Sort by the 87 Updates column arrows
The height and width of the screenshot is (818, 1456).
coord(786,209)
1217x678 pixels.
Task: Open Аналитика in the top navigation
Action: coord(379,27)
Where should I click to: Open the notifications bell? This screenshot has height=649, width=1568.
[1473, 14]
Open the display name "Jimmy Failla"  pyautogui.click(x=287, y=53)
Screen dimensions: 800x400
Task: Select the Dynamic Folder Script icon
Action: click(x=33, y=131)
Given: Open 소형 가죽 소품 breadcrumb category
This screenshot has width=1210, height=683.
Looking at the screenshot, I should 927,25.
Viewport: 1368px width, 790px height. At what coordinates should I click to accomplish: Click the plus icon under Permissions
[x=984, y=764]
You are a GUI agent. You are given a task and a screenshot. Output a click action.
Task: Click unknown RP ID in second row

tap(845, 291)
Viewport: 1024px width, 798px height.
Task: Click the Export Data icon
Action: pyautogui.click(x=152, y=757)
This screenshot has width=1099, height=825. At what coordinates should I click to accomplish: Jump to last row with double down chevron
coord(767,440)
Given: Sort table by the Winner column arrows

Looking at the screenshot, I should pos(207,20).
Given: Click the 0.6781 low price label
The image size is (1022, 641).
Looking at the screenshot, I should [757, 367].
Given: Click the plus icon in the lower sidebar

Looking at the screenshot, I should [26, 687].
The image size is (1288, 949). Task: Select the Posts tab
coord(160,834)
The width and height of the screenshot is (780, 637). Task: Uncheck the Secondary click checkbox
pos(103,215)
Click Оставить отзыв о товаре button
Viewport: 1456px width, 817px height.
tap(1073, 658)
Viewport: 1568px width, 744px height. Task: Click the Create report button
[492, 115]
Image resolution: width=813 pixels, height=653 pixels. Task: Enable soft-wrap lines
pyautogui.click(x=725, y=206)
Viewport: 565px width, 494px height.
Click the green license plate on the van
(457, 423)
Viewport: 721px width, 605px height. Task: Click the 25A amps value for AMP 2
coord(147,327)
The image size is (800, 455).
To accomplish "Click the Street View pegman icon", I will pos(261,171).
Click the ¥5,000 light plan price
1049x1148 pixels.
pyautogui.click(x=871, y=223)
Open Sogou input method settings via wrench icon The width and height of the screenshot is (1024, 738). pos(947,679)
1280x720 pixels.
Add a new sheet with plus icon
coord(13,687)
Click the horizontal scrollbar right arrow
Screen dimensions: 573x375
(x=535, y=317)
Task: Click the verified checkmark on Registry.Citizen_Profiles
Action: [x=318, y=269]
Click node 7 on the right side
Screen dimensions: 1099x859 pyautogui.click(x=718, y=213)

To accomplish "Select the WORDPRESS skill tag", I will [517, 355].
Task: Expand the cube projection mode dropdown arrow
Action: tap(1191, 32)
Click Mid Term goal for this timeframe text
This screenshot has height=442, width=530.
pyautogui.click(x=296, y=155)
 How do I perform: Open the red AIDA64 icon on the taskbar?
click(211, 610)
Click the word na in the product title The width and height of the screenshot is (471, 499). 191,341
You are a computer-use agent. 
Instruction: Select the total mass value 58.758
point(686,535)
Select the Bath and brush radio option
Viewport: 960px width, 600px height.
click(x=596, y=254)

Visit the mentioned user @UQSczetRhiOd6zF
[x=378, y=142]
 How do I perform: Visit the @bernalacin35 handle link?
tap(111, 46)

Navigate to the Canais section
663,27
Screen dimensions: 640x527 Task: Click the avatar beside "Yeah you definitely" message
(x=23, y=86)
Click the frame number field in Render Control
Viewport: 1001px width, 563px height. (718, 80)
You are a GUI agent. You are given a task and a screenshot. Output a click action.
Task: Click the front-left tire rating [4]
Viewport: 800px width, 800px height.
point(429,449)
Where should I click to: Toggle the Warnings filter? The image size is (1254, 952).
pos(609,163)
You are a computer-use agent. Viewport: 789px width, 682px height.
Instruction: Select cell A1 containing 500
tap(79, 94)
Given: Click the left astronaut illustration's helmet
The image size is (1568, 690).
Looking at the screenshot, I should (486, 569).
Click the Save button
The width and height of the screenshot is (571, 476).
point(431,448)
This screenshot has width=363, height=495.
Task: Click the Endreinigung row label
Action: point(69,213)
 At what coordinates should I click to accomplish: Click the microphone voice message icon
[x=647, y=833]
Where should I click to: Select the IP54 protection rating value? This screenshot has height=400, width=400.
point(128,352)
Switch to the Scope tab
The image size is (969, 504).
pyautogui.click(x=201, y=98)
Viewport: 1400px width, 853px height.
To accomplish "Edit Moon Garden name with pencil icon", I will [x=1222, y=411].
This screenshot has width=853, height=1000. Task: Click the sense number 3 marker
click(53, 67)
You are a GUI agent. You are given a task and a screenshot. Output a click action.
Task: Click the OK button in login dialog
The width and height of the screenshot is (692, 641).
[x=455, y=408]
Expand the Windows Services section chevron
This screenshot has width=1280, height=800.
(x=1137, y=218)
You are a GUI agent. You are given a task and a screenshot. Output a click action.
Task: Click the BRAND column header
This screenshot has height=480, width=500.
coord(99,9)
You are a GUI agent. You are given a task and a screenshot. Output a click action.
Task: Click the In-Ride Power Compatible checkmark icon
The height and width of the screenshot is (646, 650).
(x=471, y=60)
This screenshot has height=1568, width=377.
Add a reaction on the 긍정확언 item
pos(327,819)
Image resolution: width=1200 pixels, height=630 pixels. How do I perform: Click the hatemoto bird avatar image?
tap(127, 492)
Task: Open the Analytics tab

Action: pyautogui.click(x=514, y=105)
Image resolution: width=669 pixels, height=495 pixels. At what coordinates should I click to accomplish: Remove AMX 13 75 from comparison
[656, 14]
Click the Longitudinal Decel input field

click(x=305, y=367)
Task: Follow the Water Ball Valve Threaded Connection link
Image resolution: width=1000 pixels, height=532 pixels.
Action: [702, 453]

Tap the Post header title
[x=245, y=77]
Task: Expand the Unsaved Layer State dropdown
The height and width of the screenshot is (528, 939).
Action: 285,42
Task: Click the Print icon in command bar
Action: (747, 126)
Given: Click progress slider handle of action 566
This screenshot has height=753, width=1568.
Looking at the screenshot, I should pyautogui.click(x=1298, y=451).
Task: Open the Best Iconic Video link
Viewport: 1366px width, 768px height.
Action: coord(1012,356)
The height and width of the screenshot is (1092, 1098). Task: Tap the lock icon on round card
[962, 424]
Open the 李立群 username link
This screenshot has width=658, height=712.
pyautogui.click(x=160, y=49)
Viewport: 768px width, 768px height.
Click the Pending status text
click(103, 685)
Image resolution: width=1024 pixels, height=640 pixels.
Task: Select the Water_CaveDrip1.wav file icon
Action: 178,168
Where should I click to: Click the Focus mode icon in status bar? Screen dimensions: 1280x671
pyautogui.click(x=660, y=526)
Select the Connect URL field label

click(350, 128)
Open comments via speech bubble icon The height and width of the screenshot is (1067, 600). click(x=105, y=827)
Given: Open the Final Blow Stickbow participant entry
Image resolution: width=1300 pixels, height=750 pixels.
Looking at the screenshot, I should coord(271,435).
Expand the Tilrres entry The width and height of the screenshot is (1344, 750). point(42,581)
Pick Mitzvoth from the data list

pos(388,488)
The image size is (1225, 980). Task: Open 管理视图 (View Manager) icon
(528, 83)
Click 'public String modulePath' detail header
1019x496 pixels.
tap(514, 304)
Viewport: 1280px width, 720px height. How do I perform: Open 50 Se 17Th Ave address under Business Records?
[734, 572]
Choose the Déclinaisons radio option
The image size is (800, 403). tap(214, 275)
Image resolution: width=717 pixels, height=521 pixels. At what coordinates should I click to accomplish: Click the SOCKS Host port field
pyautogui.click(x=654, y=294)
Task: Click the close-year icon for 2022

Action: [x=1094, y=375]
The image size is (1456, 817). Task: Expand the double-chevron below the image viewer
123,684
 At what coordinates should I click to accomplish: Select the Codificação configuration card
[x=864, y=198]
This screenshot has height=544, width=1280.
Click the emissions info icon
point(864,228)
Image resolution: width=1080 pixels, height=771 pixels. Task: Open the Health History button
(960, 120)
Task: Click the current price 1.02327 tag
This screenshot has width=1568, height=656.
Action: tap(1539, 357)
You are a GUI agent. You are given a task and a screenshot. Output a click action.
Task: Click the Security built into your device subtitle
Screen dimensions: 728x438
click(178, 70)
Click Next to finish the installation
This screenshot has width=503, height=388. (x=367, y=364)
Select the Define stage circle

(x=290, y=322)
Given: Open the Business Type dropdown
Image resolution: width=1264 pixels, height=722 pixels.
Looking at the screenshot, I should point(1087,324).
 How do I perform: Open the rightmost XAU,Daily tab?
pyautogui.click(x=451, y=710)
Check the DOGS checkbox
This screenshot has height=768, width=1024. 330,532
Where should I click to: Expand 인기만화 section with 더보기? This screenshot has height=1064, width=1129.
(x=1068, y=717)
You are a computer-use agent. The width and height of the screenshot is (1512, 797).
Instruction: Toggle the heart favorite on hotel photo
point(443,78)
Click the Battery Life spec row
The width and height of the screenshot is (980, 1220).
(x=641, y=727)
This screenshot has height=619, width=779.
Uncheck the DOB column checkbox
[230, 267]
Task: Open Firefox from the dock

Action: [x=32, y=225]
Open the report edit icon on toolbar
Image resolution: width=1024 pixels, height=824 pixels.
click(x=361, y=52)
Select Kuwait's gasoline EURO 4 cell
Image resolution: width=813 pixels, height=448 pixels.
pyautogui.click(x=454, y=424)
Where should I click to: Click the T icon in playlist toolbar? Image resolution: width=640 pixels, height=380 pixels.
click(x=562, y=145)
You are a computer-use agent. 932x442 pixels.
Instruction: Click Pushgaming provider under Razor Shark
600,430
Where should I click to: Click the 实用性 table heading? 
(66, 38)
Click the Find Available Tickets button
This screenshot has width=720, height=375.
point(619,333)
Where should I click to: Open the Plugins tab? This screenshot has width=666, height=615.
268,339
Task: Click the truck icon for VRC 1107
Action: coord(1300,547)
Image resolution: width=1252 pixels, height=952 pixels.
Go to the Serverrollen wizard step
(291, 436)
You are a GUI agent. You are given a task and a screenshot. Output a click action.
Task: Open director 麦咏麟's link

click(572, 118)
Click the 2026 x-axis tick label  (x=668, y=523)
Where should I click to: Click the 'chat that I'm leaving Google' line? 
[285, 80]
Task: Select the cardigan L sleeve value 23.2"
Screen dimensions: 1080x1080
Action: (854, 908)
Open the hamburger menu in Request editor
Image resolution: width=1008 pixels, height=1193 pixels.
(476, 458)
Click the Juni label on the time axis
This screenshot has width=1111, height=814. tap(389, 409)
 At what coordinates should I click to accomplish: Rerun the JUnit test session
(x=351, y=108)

■ WHAT YOU WILL DO:
Note how many lines in the data above contain "left", then state that number alone.

■ ANSWER BELOW:
2